Hindsight truly is 20/20. Being out of my marriage for going on two years has opened my eyes to the reality that we really can lie to ourselves for a long time. I also came to terms with what God was trying to do in my life.
I was in a relationship of my creation. I got out of it what I wanted and a lot of what I didn't want. By the grace of God I survived the whole ordeal, only to have feelings of guilt and despair once it was all over. I didn't want to let go.
I began moving in the right direction once I rid my home of my husband. I had to continue in the direction by removing myself from his life. Due to the fact that we have not family here, and we are still married. When there is an emergency, they call me. I have no problem with this. What I do have a problem with is him calling me whenever he needs me. He only calls me when he wants something from me, but let me need him? Well, need I say more.

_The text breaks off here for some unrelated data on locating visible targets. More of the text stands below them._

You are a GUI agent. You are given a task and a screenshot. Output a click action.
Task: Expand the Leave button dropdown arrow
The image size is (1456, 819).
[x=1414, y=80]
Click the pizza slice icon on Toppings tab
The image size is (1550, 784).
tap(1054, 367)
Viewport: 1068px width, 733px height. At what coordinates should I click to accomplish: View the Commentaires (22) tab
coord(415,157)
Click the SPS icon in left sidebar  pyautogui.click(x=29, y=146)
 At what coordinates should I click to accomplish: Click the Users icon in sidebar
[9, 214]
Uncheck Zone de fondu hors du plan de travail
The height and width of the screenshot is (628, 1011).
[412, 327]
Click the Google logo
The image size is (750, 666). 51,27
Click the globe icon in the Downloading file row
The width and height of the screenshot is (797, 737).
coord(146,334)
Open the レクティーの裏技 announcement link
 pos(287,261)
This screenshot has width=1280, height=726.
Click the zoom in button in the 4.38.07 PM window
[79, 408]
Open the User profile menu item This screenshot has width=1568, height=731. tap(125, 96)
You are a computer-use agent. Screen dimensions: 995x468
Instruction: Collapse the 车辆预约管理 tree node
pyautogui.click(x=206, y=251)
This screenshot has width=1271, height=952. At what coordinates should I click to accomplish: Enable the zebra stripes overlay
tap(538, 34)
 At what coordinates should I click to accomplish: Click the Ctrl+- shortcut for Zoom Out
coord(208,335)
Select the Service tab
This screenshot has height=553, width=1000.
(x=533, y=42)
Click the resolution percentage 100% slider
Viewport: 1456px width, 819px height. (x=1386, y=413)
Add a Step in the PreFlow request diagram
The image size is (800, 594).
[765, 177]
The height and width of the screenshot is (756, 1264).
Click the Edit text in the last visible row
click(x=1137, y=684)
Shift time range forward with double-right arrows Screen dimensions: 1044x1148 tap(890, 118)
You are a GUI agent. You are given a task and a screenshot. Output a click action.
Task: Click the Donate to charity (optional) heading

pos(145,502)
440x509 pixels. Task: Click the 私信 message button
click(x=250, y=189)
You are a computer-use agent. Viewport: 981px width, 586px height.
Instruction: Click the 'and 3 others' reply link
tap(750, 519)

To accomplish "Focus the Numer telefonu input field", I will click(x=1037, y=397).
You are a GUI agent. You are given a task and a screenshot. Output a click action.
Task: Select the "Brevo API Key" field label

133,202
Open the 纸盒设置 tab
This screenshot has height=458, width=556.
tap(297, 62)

Now that I am unemployed, one would think he would offer to help with at least our daughter, but he has not offered any assistance at all. Yet, he continues to call me whenever he wants and whatever time he wants and actually expects me to stop what I am doing to be there for him.
Well, I have stopped doing things for him, period. He hasn't taken the hint as he continues to call me to try to get me involved in his life, but I know I must keep moving in the right direction.
I was relieved of my duties as his wife. They are tasks I should have never taken on. I was given a second chance to find true love and happiness and I will not allow myself to be distracted by anyone.